[Extracted listing]
----------
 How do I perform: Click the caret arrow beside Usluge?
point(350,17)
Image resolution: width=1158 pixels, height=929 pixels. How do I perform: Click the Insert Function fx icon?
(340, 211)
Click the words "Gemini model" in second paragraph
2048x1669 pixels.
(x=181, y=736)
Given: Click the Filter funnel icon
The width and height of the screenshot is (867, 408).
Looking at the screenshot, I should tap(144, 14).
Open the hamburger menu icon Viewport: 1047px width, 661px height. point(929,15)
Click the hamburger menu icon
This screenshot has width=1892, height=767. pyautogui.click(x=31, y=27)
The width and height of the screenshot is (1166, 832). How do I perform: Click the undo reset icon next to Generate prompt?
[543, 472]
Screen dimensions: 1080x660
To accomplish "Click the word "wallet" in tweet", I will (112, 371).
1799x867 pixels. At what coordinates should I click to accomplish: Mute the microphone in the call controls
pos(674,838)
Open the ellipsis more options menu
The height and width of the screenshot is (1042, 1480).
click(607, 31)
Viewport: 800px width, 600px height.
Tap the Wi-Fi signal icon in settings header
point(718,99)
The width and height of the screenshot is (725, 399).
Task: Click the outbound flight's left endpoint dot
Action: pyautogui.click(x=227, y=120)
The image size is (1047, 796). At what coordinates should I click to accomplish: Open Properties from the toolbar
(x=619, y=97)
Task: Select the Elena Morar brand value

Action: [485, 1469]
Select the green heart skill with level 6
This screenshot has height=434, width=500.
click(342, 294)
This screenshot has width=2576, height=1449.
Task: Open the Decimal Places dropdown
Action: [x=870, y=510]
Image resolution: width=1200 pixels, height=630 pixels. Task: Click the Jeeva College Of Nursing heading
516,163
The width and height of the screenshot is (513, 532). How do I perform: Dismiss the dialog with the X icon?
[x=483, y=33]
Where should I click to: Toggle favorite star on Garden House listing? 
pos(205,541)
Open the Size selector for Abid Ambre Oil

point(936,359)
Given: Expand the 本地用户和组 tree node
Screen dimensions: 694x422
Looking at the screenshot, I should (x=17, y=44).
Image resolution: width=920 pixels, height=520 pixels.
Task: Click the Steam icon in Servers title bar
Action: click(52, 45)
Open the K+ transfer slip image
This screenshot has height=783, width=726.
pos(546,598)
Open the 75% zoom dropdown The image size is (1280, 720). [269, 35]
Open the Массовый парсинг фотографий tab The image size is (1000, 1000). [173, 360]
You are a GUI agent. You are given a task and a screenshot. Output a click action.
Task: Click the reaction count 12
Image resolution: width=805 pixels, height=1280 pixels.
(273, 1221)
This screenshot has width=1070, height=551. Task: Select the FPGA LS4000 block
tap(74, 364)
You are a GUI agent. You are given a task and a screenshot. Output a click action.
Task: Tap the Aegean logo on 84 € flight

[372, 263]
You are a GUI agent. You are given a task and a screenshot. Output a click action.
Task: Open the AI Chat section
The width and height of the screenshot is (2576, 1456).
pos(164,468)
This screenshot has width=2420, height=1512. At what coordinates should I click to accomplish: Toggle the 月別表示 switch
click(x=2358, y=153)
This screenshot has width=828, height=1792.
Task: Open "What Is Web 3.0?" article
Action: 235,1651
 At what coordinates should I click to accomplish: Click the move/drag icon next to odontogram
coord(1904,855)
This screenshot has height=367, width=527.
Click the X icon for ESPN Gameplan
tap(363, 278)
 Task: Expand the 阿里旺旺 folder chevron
----------
Render the listing above as a JSON list of strings, one string for each line, with blank lines left out.

[Answer to this exercise]
[
  " How do I perform: Click the caret arrow beside Usluge?",
  "point(350,17)",
  "Image resolution: width=1158 pixels, height=929 pixels. How do I perform: Click the Insert Function fx icon?",
  "(340, 211)",
  "Click the words \"Gemini model\" in second paragraph",
  "2048x1669 pixels.",
  "(x=181, y=736)",
  "Given: Click the Filter funnel icon",
  "The width and height of the screenshot is (867, 408).",
  "Looking at the screenshot, I should tap(144, 14).",
  "Open the hamburger menu icon Viewport: 1047px width, 661px height. point(929,15)",
  "Click the hamburger menu icon",
  "This screenshot has width=1892, height=767. pyautogui.click(x=31, y=27)",
  "The width and height of the screenshot is (1166, 832). How do I perform: Click the undo reset icon next to Generate prompt?",
  "[543, 472]",
  "Screen dimensions: 1080x660",
  "To accomplish \"Click the word \"wallet\" in tweet\", I will (112, 371).",
  "1799x867 pixels. At what coordinates should I click to accomplish: Mute the microphone in the call controls",
  "pos(674,838)",
  "Open the ellipsis more options menu",
  "The height and width of the screenshot is (1042, 1480).",
  "click(607, 31)",
  "Viewport: 800px width, 600px height.",
  "Tap the Wi-Fi signal icon in settings header",
  "point(718,99)",
  "The width and height of the screenshot is (725, 399).",
  "Task: Click the outbound flight's left endpoint dot",
  "Action: pyautogui.click(x=227, y=120)",
  "The image size is (1047, 796). At what coordinates should I click to accomplish: Open Properties from the toolbar",
  "(x=619, y=97)",
  "Task: Select the Elena Morar brand value",
  "Action: [485, 1469]",
  "Select the green heart skill with level 6",
  "This screenshot has height=434, width=500.",
  "click(342, 294)",
  "This screenshot has width=2576, height=1449.",
  "Task: Open the Decimal Places dropdown",
  "Action: [x=870, y=510]",
  "Image resolution: width=1200 pixels, height=630 pixels. Task: Click the Jeeva College Of Nursing heading",
  "516,163",
  "The width and height of the screenshot is (513, 532). How do I perform: Dismiss the dialog with the X icon?",
  "[x=483, y=33]",
  "Where should I click to: Toggle favorite star on Garden House listing? ",
  "pos(205,541)",
  "Open the Size selector for Abid Ambre Oil",
  "point(936,359)",
  "Given: Expand the 本地用户和组 tree node",
  "Screen dimensions: 694x422",
  "Looking at the screenshot, I should (x=17, y=44).",
  "Image resolution: width=920 pixels, height=520 pixels.",
  "Task: Click the Steam icon in Servers title bar",
  "Action: click(52, 45)",
  "Open the K+ transfer slip image",
  "This screenshot has height=783, width=726.",
  "pos(546,598)",
  "Open the 75% zoom dropdown The image size is (1280, 720). [269, 35]",
  "Open the Массовый парсинг фотографий tab The image size is (1000, 1000). [173, 360]",
  "You are a GUI agent. You are given a task and a screenshot. Output a click action.",
  "Task: Click the reaction count 12",
  "Image resolution: width=805 pixels, height=1280 pixels.",
  "(273, 1221)",
  "This screenshot has width=1070, height=551. Task: Select the FPGA LS4000 block",
  "tap(74, 364)",
  "You are a GUI agent. You are given a task and a screenshot. Output a click action.",
  "Task: Tap the Aegean logo on 84 € flight",
  "[372, 263]",
  "You are a GUI agent. You are given a task and a screenshot. Output a click action.",
  "Task: Open the AI Chat section",
  "The width and height of the screenshot is (2576, 1456).",
  "pos(164,468)",
  "This screenshot has width=2420, height=1512. At what coordinates should I click to accomplish: Toggle the 月別表示 switch",
  "click(x=2358, y=153)",
  "This screenshot has width=828, height=1792.",
  "Task: Open \"What Is Web 3.0?\" article",
  "Action: 235,1651",
  " At what coordinates should I click to accomplish: Click the move/drag icon next to odontogram",
  "coord(1904,855)",
  "This screenshot has height=367, width=527.",
  "Click the X icon for ESPN Gameplan",
  "tap(363, 278)",
  " Task: Expand the 阿里旺旺 folder chevron"
]